# who no's what this place is like to stay at in benalmadena ?



## jkchawner (Dec 21, 2008)

http://www.thekingfisherclub.com/
hi just booked the 22nd - 29th of aug anyone been there who can give me a rundown on how good or bad it is please.
we paid £225.00 for 7 daysoff of ebay so it sounds like a bargain as on the website its £1450 per wk in aug
any info would be great thanks.
and anyone who wants to have a chinwag and a drink or two  not a problem


----------



## Stravinsky (Aug 12, 2007)

jkchawner said:


> The Kingfisher Club, Benal Beach, Benalmádena, Málaga, Costa del Sol, Spain, Holiday apartments, Studio suites, Lets, Rentals, Vacations, Holidays, Accomodation
> hi just booked the 22nd - 29th of aug anyone been there who can give me a rundown on how good or bad it is please.
> we paid £225.00 for 7 daysoff of ebay so it sounds like a bargain as on the website its £1450 per wk in aug
> any info would be great thanks.
> and anyone who wants to have a chinwag and a drink or two  not a problem


Its too late now .... youve booked it


----------



## jkchawner (Dec 21, 2008)

Stravinsky said:


> Its too late now .... youve booked it


45 sec's to go last min bargain on ebay. i never even had time to click on google looks all good but it would be nice if anyone who has been or no's the place can say there bit


----------



## XTreme (May 17, 2008)

You do know it's a gay bar don't you?

Not that there's anything wrong with that of course.


----------



## kaz101 (Nov 29, 2007)

Hi jkchawner, 

I stayed at Benal Beach (some years ago) but with a different club.
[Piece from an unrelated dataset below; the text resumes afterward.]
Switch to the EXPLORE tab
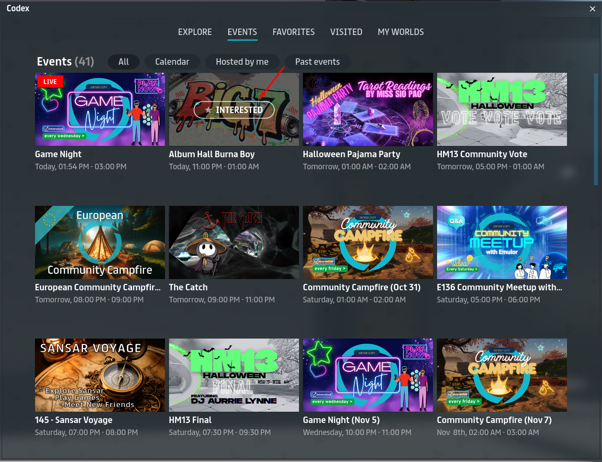The image size is (602, 462). click(x=195, y=32)
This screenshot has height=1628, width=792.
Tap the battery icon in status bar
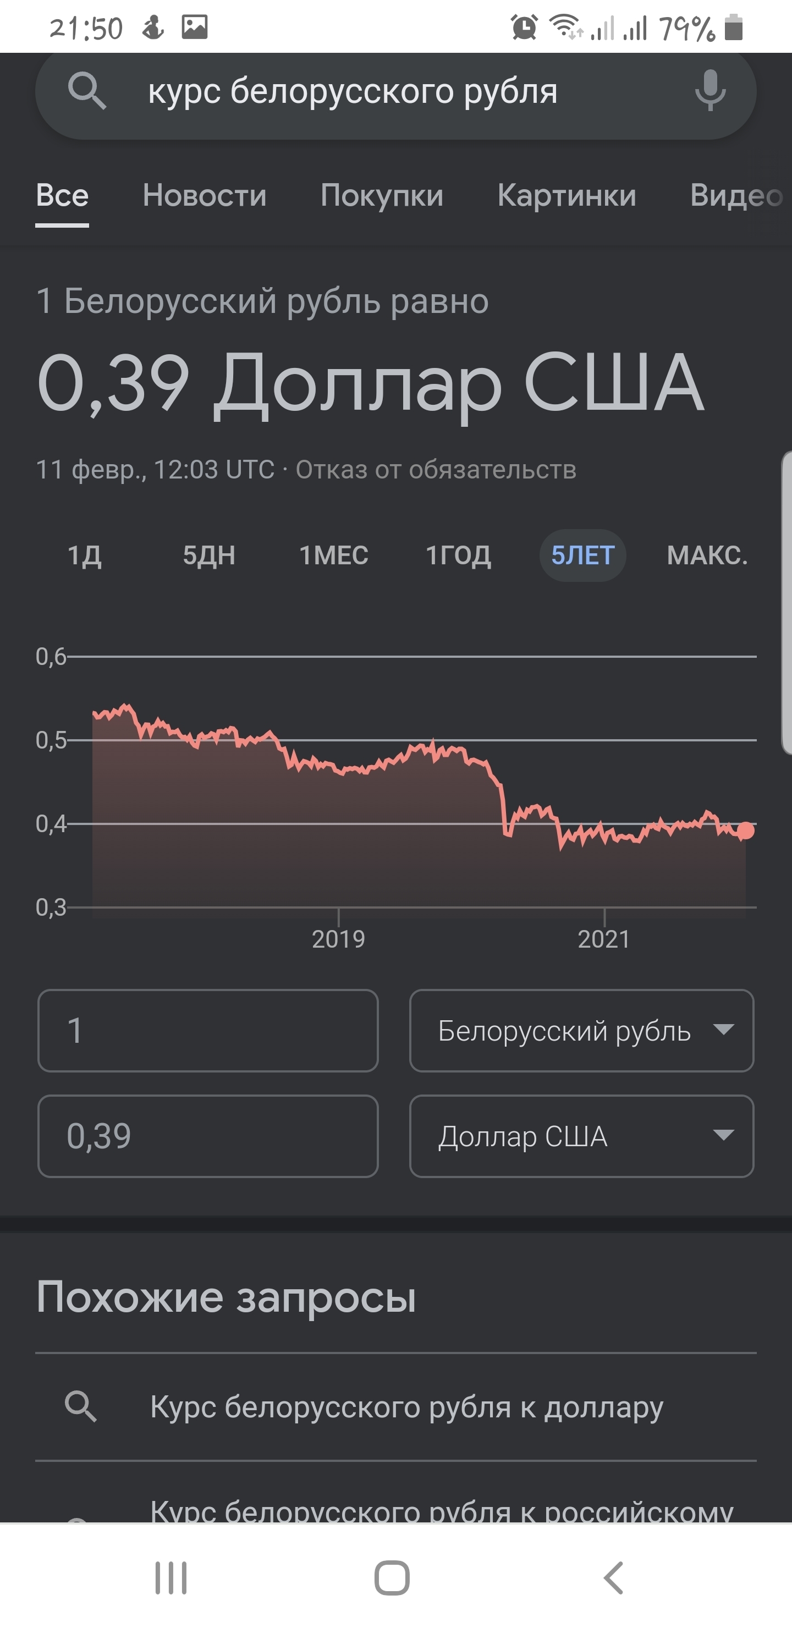click(x=733, y=28)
The complex is BIG and there are some apartments over the road too that belong to the same complex. I have to say we didn't spend a lot of time in the room, and as long as you don't mind the walk uphill to the main town (you can get taxis but we preferred to walk through the park) it's a good location. 

We found it pretty central and enjoyed it (although the first club we stayed with was pretty awful and we ended up getting some money back). 

That's one downside to living in Australia now - you have to fly quite a distance to experience a different culture.... 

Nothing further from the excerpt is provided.